A House Music é muito maior do que Erick Morillo. Ainda bem.

Jota Wagner
Por Jota Wagner

Uma das maiores frustrações para um editor de um veículo que fala sobre música é ser tolhido, impedido de escrever sobre música,  por quem quer que seja.

Lidamos com empurrões e puxões diariamente: o comportamento dos leitores, o fluir desordenado de uma indústria musical que ora se comporta como um pântano alagado, ora com uma corredeira violenta, o tatear por uma sala escura à procura da porta, assombrado por uma horda de egos fantasmagóricos.

Mas, a amarra mais dolorida, aquela que aperta os pulsos a ponto de fazer com que as mãos paralisem, é quando esse impedimento (aquele, de falar de música) é causado pelo próprio artista.

Erick Morillo estava encrencado. Foi acusado pelo estupro de uma jovem que foi para um after em seu apartamento acompanhada de uma amiga em dezembro de 2019. Negou. Um exame de DNA e testes de corpo delito desmentiram o DJ, que se calou e iria a julgamento dia 4 de setembro.  Foi encontrado morto pela polícia nesta terça, (1) e as investigações transitam entre suicídio e overdose. O DJ tinha um histórico problema com ketamina, que quase o fez perder um braço alguns anos antes.

As grandes músicas, os sets impecáveis que vimos em pistas de dança sorridentes nos fazem deslizar para o espúrio caminho, talvez afetivo, de procurar o contexto, o histórico, os caminhos que levaram um gênio da música a encontrar esse fim. A cometer esse crime. A chamar tal crime de “erro”.

Somos tentados a ponderar, mesmo com as evidências esfregadas em nossa cara. Somos tentados a ter dúvida. Que, nesse caso, é leve como uma pluma para quem não vai encarar o julgamento depois de amanhã e pesado como uma bigorna na alma de quem ficou.

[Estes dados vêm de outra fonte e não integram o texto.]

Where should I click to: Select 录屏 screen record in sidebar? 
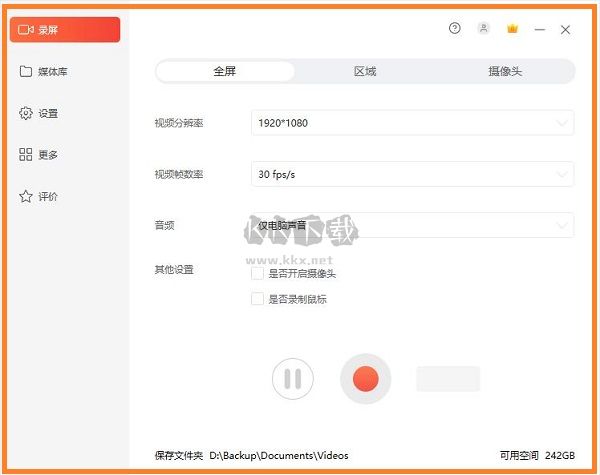[x=65, y=30]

E é neste ponto que corremos o risco de cometer o nosso maior erro.

Sofro por não falar de música. Egoísta. Queria ligar para vários DJs brasileiros e tomar depoimentos sobre como a música de Morillo influenciou seus sets. Mas e a garota?

Quem escreve sobre a garota que dançou, sorriu e se divertiu na pista de dança com um de seus ídolos, deslumbrada ao lado de amigos, o conheceu, foi para o seu apartamento, decidiu que não queria nada com o cara e teve sua vida virada de ponta cabeça pelo “grande gênio da house music”?

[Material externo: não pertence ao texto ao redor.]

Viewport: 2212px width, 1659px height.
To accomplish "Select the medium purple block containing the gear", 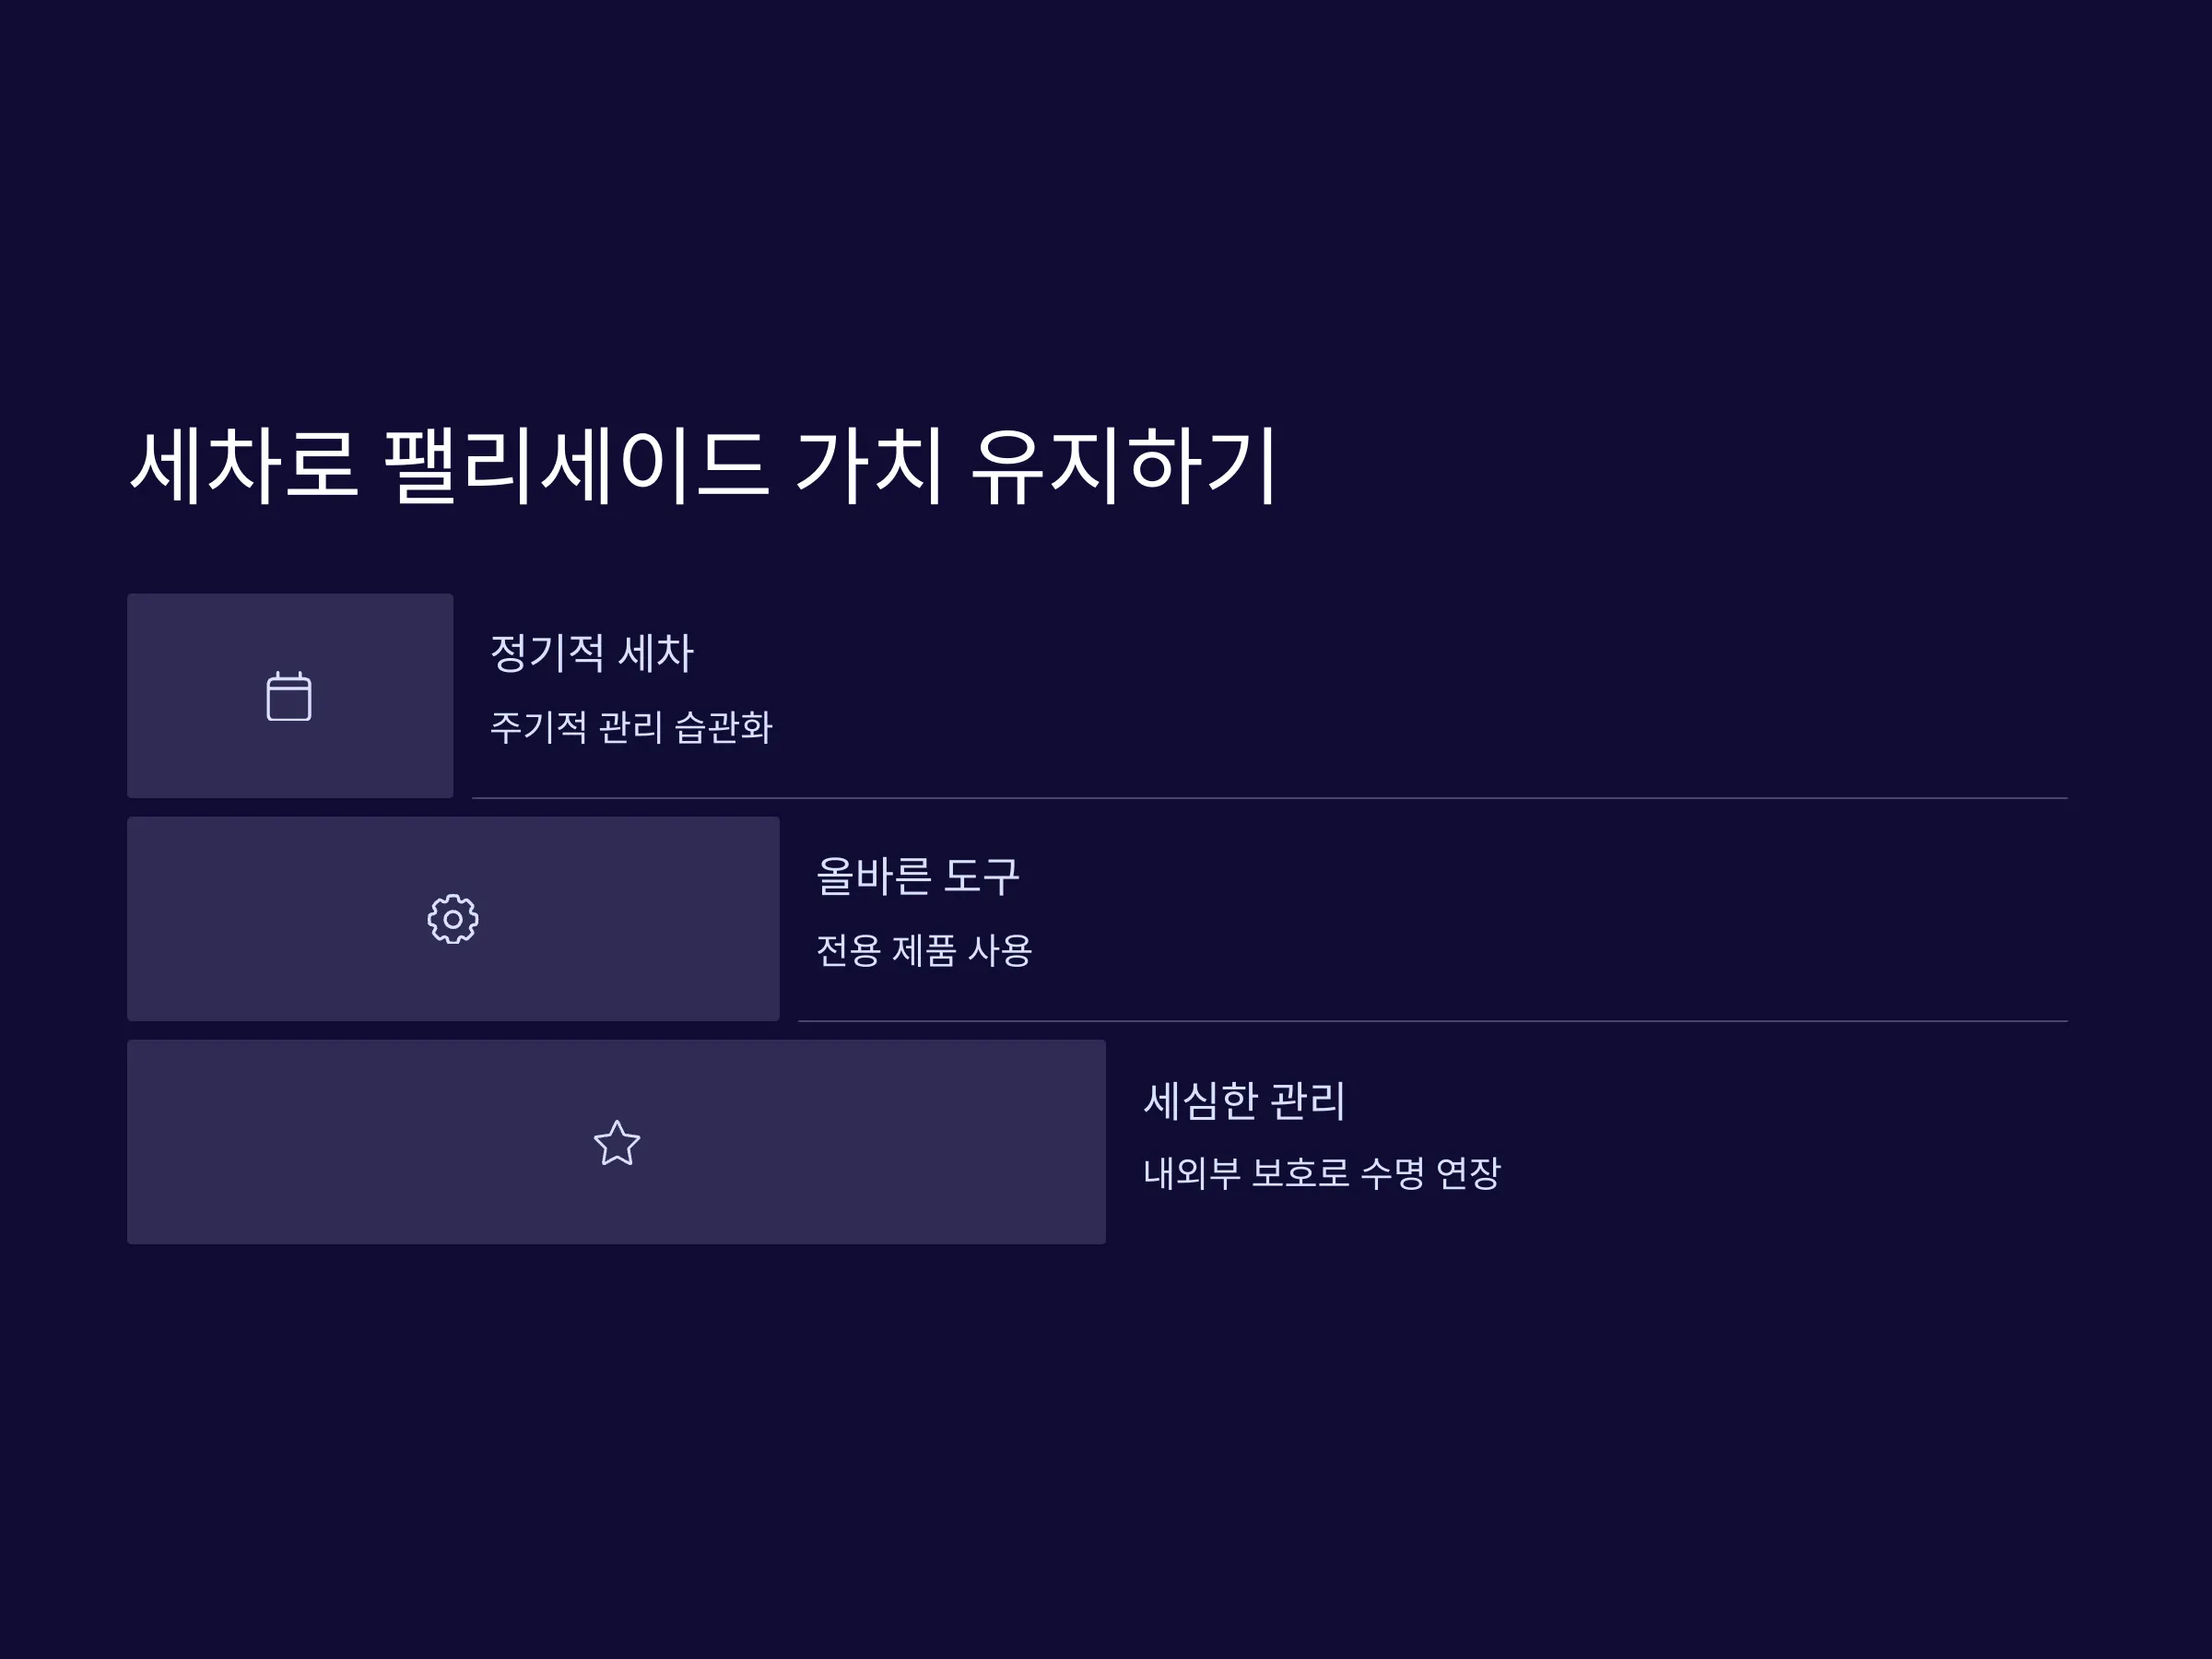I will coord(453,919).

Como era sua vida? Como será daqui pra frente?

Afinal, mais do que nunca, o melhor disco é menor do que a vida de qualquer pessoa.

Ao contrário do que possam pensar os caretas de plantão, quem vive o cenário da dance music sabe o quanto é normal esticar a noite depois do fim da balada para a casa de alguém. Até hoje, para mim, isso é quase que uma etapa obrigatória de uma noite divertida.

E quem vive a noite como nós vivemos sabe também que isso não é garantia, nem promessa, nem mesmo insinuação, de um encontro sexual. Na enorme maioria das vezes inclusive esse tipo de relação está lá no fim da lista de prioridades, quando está.

Mas o gênio da house music também age para nos tirar este rolê (egoísta).  Quem vive a música como nós sabe como é usual conhecer aquele ídolo depois do show e perceber que é um ser humano, pouco interessante, ou mesmo um tremendo mala.

Separar a arte do artista? Nós tentamos. Mas obra prima nenhuma exime alguém de respeitar um “não”.

We like to move it. Muito. Mas não deste jeito.

Os discos de Erick Morillo continuarão por aí. Uma música, como dizem, é uma entidade própria, que se desprende de seu criador quando é colocada no mundo.

A house music, muito maior que ele, continua por aí.

As pistas divertidas, lotadas, sorridentes e plurais da house music também continuarão em algum momento.

Os afters, encontros de amigos, alguns feitos há uma hora atrás, continuarão por aí.

Mas hoje não tem seleção de depoimentos. Nem galeria de fotos. Nem uma playlist com faixas essenciais de Erick Morillo. Hoje, infelizmente, não falamos de música.

 

Jota Wagner

Jota Wagner escreve, discoteca e faz festas no Brasil e Europa desde o começo da década de 90. Atualmente é repórter especial de cultura no Music Non Stop e produtor cultural na Agência 55. Contribuiu, usando os ouvidos, os pés ou as mãos, com a aurora da música eletrônica brasileira.